I worked again today for the woman who has the brain tumors. I was astonished at how her condition had changed in just one week. She could hardly speak. The most I heard her say was, "I heard you were a ball the other night." She was referring to Wednesday, when I went square dancing. Her friends that I met called her and her husband up to tell them about it. He said in all the years that he has been square dancing he has never seen anyone pick it up so quickly as I did. That's quite a compliment.

The rest of the time she didn't even speak. She would just smile for "yes", to respond. She is refusing to take her medication. The only thing she ate all day was two bites of rice crispy cerial before I arrived. I made some cheesecake for them while I was there. I don't know if she will be eating any, but her husband said he will be having some.

She had some visitors come over and they found it difficult to see her in that condition. One of the gentleman escaped to the kitchen where I was hanging out. I could tell it was getting to him. I tried to make some light conversation with him about the weather. His mind was on much heavier things, though. He was saying how it's the attachment that he find most difficult to deal with. I think he meant detachment. I told him he doesn't have to stop loving her. That's something he can keep with him.

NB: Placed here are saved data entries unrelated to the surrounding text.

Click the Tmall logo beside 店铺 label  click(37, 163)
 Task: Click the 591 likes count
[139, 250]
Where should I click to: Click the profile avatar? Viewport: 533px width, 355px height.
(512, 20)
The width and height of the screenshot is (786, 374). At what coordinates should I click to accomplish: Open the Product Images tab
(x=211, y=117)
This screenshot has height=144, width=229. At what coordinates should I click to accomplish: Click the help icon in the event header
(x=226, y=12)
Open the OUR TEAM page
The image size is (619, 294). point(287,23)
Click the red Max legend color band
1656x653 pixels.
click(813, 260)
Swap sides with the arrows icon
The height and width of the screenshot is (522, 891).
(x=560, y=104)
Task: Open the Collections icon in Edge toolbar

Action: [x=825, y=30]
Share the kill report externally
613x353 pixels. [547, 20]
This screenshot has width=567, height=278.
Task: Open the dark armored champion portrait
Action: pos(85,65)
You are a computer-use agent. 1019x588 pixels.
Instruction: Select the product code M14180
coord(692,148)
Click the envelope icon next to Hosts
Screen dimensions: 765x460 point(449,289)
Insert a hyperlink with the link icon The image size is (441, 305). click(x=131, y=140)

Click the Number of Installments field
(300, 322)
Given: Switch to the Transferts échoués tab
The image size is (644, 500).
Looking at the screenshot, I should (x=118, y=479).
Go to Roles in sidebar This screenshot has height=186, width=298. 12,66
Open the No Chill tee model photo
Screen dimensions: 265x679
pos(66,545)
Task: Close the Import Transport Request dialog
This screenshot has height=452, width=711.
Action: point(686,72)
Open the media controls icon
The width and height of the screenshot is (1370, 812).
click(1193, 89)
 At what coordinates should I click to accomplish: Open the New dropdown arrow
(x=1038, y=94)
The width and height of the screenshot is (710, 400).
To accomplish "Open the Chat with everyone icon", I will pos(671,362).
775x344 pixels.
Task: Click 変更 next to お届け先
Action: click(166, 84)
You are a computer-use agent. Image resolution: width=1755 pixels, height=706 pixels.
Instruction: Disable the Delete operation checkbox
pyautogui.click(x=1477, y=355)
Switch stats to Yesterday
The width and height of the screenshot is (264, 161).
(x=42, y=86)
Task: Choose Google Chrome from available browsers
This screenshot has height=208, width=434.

I never thought I would be giving advice to those who are dealing with the death of a loved one. I have never been in a situation like this before. This same fella asked me how I deal with with getting to know someone, then having to let go so quickly. He asked me how I deal with it. I told him I go to church and having that faith helps me deal with situations like this. The difference is that I signed up for this. I am getting paid to be there. I knew the situation before I agreed to go. Not to say that it wasn't difficult to see her that way today, though. I had some morbid thoughts while I was bathing her.

I feel it a privelidge to serve her. She is a lovely lady. I am glad to have known her. It is rewarding to know that I have brought her some comfort and joy in her last days on earth.

I often wish I could share the gospel with the people I meet on these jobs. I don't want to overstep my bounds by discussing religion. I try not to be the one to initiate the subject, but I am happy to answer any questions they might have. The woman I care for asked if I am Mormon, I think because I mentioned that I served a mission for my church. She said her grand kids go around with some Mormons on ther basketball team.

I pray that I can keep myself together tomorrow as I am working there again. There will probably be more visitors there today. Her husband made some phone calls to some people who have not yet had a chance to visit, indicating that they should come now because her time is drawing shorter.